8 of 8 people found the following review helpful
5.0 out of 5 stars Brilliant! Jan. 21 2004
By Jordan Witherspoon - Published on Amazon.com
As a Mozart fanatic I have 140 CDs of his compositions alone --making up nearly his entire catalogue. The Impresario is, indeed, a fine piece, but is dwarfed musically by The Beneficent Dervish. As the premiere recording of the latter, the Boston Baroque sets a high standard for all future recordings! The other reviewers are correct in saying that the Beneficent Dervish acts as almost a sketch preceding The Magic Flute, and it is evident in the brilliantly playful compositional style. The Beneficent Dervish is a must have CD for any connoisseur of Mozart or Classical period Opera!
3 of 7 people found the following review helpful
3.0 out of 5 stars The Dervish is in the Details Nov. 2 2010
By M. Starke - Published on Amazon.com
Verified Purchase
At the start, it should be made more clear that "The Beneficent Dervish" is not by Mozart, but by lesser talented Viennese comrades of his. It is possible that Mozart may have heard this work performed or rehearsed, and it is the contention of some music historians that this theater piece may have inspired Mozart in his work on "The Magic Flute". That is the only reason this work has been resurrected at all, since most listeners well acquainted with the music of Mozart (particularly at this late point in his life) will notice a distinct lack of skill, imagination, and depth of expression found even in Mozart's lighter works.

The music in "Dervish" is at best amusing (laughable?) and more often dreadful. The harmonies rarely escape the tonic and dominant keys and briefly (but predictably) the relative minor key. Musical phrases are always short and trite compared to Mozart's more expansive ideas which are more often thoroughly developed and delightful to behold. Listen to the overture of "The Imprassaario" then listen to "The Dervish" overture. It seems that the poor composer of the "The Dervish can't get more than four bars out of a theme before he introduces some completely new idea which then goes.....nowhere. These poor ideas do not bear repeating, but they are! Mozart lampooned this kind of composing in his "Musical Joke". Listen how simplistic the orchestral accompaniments are and the lack of counterpoint in the duets and choruses.
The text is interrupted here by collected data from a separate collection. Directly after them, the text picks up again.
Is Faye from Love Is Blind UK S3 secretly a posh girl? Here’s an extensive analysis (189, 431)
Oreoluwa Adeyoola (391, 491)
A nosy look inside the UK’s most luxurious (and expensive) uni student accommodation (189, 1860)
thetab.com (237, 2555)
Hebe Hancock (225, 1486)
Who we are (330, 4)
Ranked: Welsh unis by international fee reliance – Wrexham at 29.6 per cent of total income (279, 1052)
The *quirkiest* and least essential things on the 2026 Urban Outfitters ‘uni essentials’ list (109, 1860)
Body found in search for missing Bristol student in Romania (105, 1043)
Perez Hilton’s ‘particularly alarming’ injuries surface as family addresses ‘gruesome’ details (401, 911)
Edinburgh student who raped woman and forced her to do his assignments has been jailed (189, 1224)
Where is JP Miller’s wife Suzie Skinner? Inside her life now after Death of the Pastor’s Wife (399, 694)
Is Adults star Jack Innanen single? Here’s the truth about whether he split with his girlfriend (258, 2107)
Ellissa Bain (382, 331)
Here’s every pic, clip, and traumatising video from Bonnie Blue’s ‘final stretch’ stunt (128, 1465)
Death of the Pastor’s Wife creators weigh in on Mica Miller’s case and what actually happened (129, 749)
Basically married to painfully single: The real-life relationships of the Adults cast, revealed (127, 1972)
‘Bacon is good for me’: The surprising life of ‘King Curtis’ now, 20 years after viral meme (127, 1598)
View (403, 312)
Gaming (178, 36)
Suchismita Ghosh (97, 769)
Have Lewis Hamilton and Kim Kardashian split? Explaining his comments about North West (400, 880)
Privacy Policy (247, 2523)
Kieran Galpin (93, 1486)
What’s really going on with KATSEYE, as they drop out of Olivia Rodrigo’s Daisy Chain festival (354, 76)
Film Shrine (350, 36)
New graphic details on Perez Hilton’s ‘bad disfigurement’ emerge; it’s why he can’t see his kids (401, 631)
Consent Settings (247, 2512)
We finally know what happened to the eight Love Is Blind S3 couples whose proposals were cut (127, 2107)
I always laugh at the end of the final chorus as the entire work seems to crash to a halt in a heap of noise.

Still I recommend this album. It is interesting for its historical aspects. Plus, "The Imprassario" is a dazzling piece and the performance of both works is enthusiastic and accurate throughout.
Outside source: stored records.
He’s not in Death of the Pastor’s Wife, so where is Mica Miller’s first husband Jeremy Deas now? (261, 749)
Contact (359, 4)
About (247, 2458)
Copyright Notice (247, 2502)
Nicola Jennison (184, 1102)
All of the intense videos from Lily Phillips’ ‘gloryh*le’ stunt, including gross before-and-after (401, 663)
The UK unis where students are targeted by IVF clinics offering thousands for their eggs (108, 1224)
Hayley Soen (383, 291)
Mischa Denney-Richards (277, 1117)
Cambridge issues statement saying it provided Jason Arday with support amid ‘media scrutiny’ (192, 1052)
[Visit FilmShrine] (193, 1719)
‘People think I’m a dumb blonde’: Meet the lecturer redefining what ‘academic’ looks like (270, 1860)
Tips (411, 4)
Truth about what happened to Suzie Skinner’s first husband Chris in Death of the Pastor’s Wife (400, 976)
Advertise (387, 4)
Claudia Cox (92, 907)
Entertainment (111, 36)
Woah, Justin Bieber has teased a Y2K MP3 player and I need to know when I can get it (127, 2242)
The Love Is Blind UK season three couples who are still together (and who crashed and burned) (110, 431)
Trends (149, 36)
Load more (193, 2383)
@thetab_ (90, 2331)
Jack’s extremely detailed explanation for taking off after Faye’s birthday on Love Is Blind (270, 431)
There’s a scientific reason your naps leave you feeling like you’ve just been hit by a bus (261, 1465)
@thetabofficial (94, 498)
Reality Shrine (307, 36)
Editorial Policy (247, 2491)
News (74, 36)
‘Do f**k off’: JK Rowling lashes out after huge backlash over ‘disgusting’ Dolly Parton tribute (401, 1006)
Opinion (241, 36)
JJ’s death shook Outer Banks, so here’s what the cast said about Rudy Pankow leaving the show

3 of 17 people found the following review helpful
3.0 out of 5 stars Good recording, but rather unclimatic music per se. June 28 2003
By Lee W Gordon - Published on Amazon.com
If you're used to listening to Mozart, you wouldn't be surprised when I tell you that this is one of his less dazzling works. (As compared to Requiem, etc.) The music on this cd is a very good recording, but the music never goes to the same places that some of his other works do. Compared to Tchaikovsky, this is much less fantastical, but much less regimentalized than Beethoven. It's some good middle-of-the-road classical music worthy for the collector, but not for someone looking for widely recognizable classical.